Diese reaktionäre Herangehensweise wird jedoch gerade durch die politische Lage widerlegt: durch die weltweite und massenhafte Wut über den israelischen Völkermord in Gaza. Dagegen gehen seit Monaten Dutzende von Millionen Menschen auf die Straße.

Glazers Ansicht, dass nichts getan werden könne, solange sich die Bevölkerung nicht selbst läutert, lenkt von den konkreten Umständen im verfaulenden Kapitalismus ab, die zum Faschismus und anderen schrecklichen Verbrechen führen, und von den verantwortlichen Akteuren, den Parteien und Einzelpersonen ab. Es steht im Gegensatz dazu, die Menschen zu mobilisieren und gegen den ganzen Schmutz zu ermutigen, und schläfert sie stattdessen ein.

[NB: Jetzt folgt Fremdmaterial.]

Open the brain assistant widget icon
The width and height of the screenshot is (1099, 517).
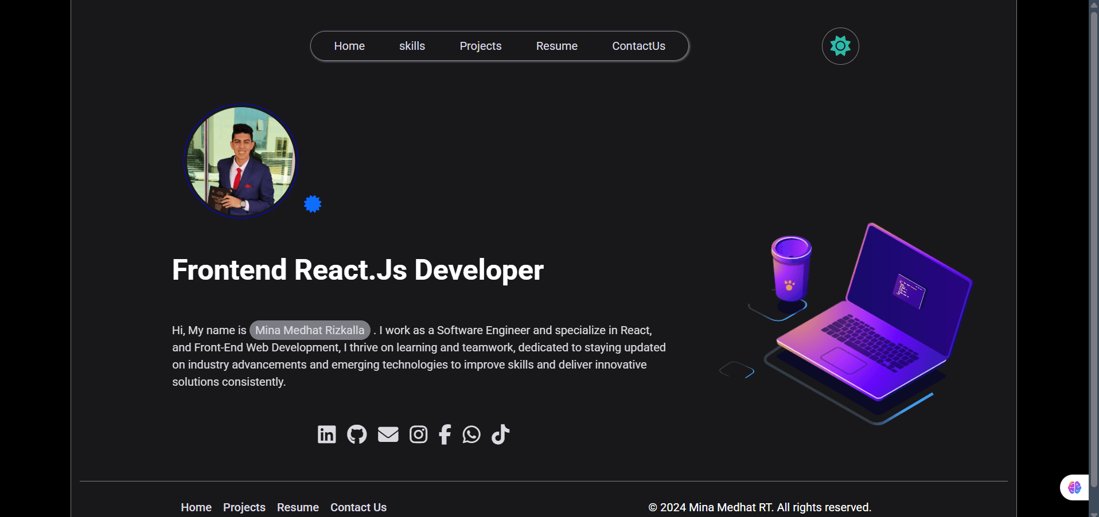tap(1074, 488)
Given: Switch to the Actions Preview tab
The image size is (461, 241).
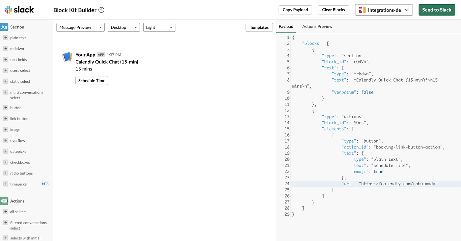Looking at the screenshot, I should [x=317, y=26].
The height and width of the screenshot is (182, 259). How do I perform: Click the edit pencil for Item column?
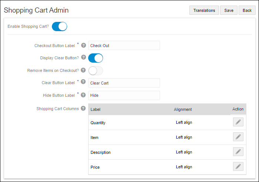pyautogui.click(x=238, y=137)
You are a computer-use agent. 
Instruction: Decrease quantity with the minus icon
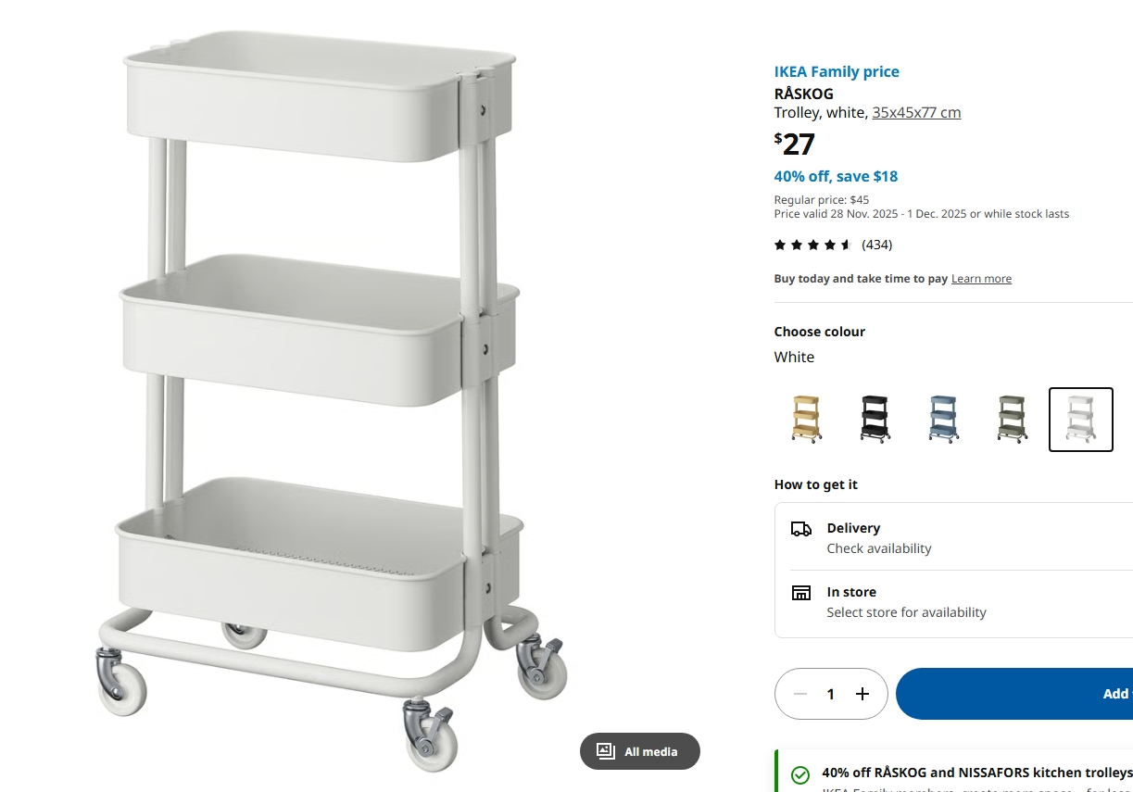click(x=800, y=694)
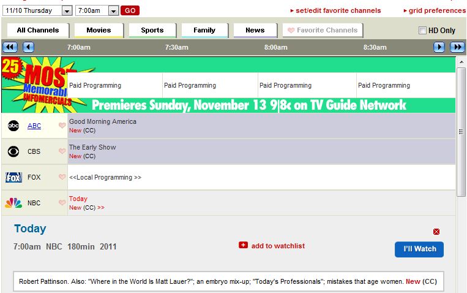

Es spricht für Glazer, dass er seine Dankesrede bei den Oscars (The Zone of Interest erhielt den Oscar für besten internationalen Film) für ein starkes Statement gegen den Genozid in Gaza nutzte. Die WSWS hat ihn in einem Kommentar gegen die darauf folgende Hetzkampagne verteidigt.